Yield: 76%; M.p. 213-215oC. IR (KBr) [υ, cm−1]: 3064 (C=C aryl), 2972, 2861 (CH2), 1610 (C=N). 1H NMR (300 MHz, CDCl3): δ=2.27, 2.47 (s, 6H, 2CH3), 3.65 (s, 3H, OCH3),4.24 (s, 2H, CH2),4.60 (s, 2H, OCH2), 6.72 (s, 1H, ArH), 7.12 (d, 1H, J=8.0Hz, ArH), 7.31-7.39 (m, 1H, ArH), 7.41-7.48 (m, 1H, ArH), 7.54 (d, 1H, J= 9.7Hz, ArH), 7.81 (s, 1H, ArH), 8.13 (d, 1H, J=8.1Hz, ArH), 8.32 (d, 1H, J=7.8Hz, ArH). 13C NMR (75.5 MHz, CDCl3): δ=31.4, 32.7 (2CH3), 46.8 (CH2), 55.4 (OCH3), 62.3 (OCH2), 113.2, 116.1, 117.2, 123.3 (CH), 127.6, 128.0, 128.9 (C), 129.1, 129.3 (CH), 130.0, 133.6, 134.2, 134.8, 147.8, 152.6, 158.7 (C).

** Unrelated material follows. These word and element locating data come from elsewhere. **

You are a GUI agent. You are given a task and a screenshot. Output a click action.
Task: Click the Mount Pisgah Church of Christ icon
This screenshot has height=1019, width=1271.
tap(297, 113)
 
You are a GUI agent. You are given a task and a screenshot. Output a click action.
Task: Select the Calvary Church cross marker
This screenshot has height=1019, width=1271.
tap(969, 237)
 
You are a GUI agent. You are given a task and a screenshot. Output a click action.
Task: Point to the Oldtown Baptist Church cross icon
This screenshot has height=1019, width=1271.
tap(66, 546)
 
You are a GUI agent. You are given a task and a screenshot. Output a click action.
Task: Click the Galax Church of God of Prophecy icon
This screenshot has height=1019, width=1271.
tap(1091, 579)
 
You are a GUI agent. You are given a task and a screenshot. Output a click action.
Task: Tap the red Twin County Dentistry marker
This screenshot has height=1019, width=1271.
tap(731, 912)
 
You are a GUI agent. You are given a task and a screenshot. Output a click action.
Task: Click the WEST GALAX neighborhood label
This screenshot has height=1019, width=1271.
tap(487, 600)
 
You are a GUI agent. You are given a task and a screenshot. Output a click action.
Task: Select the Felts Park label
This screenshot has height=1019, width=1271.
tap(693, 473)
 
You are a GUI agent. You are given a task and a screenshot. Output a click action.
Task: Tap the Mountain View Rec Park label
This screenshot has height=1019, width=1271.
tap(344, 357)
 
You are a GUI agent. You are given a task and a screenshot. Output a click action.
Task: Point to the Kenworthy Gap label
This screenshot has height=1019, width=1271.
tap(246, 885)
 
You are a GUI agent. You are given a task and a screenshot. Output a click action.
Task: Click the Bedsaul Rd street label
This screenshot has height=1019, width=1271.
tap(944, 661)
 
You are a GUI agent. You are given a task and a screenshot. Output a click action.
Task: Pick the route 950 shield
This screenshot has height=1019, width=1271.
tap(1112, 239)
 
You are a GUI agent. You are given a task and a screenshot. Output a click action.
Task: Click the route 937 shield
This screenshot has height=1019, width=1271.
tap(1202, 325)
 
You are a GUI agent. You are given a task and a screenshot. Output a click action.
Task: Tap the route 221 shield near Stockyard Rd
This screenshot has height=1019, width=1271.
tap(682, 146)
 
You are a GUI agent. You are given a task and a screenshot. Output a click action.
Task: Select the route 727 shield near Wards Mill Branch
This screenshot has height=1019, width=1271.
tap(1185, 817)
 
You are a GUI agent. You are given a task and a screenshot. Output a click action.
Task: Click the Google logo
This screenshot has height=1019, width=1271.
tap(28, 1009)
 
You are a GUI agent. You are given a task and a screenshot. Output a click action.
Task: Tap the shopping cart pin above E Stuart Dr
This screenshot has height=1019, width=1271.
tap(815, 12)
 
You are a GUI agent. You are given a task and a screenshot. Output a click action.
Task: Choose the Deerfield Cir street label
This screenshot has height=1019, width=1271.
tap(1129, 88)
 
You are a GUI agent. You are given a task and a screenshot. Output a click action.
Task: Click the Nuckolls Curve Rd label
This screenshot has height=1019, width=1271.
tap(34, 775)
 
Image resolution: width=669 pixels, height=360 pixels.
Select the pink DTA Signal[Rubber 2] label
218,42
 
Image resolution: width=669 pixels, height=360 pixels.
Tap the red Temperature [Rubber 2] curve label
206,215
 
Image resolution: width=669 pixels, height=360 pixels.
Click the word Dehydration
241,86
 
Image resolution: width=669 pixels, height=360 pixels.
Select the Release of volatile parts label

HRMS (ESI): [M+H]+ found, 431.1460; calcd for C23H22N5O2S, 431.1456.
2.5. Docking Study
Toshiba Portege Z30C series Ultrabook with an Intel™ Core [email protected] GHz and Windows 10 Pro 64-bit operating system was used. ChemDraw Professional (20.0) was utilized for molecular modeling, Chem3D Ultra (20.0) for the minimization of energy, for ligand and conversion of receptor format was used OpenBabel (3.1.1), for the configuration of docking protocol was used AutoDockTools 1.5.7rc1, for the process of docking was used Autodock Vina (1.1.2), for the validation of the docking protocol was used PyMOL (2.4.1), for the preparation of docking results UCSF Chimera 1.15rc and for visualization and observation of docking results was used Discovery Studio Visualizer (20.1) [29–32]. The obtained data of three-dimensional receptor structures was obtained at www.rscb.org
Ligandʼs Preparation
The ligands test was consisted of 14 quinoline-based heterocyclic derivatives as test compounds, while the reference ligand was ampicillin. The two-dimensional structure was sketched, and energy minimization was carried out with the Merck Molecular Force Field (MMFF94) [33]. The format of optimized structure was converted from *.hin to *.pdb, using AutoDockTools 1.5.7rc1, the charge and torque of the ligands were given by default.
Receptors Preparation
Penicillin-binding proteins (PBPs) were used as receptors, which represent two types of Gram-positive and negative bacteria, consisting of S. aureus (PDB ID 3HUN) and E. coli (PDB ID 2EX6). The two receptors used to form a complex with ampicillin, which is used as the reference ligand, are consistent with the in vitro test carried out. Both receptors have a resolution of not more than 2 Å, with Ramachandran outliers not more than 0.2% [34, 35].
Docking Protocol Validation
Docking protocol validation was carried out based on the method reported by Pratama et al. [36]. PyMOL 2.4.1 was used for investigation of the root-mean-square deviation (RMSD), If an RMSD value of no more than 2 Å is attained, then the docking protocol is valid.
Molecular Docking
The docking process is carried out with a previously validated protocol. Three times replication for the docking process and ΔG is used and the limit values of the standard deviation to be 0.12 kcal/mol maximum. *.pdb format using Chimera 1.15rc was utilized for storing the ligand pose that has lowest ΔG. Discovery Studio Visualizer (19.1.0). was used in order to investigate two-dimensional analyses. Discovery Studio Visualizer (19.1.0) was used to perform two-dimensional analyses of docking results. There are two parameters observed including the difference ΔG and the similarity of amino acid interactions, both of which are compared with reference ligands. The method of determining both is carried out as reported by Pratama et al. [37].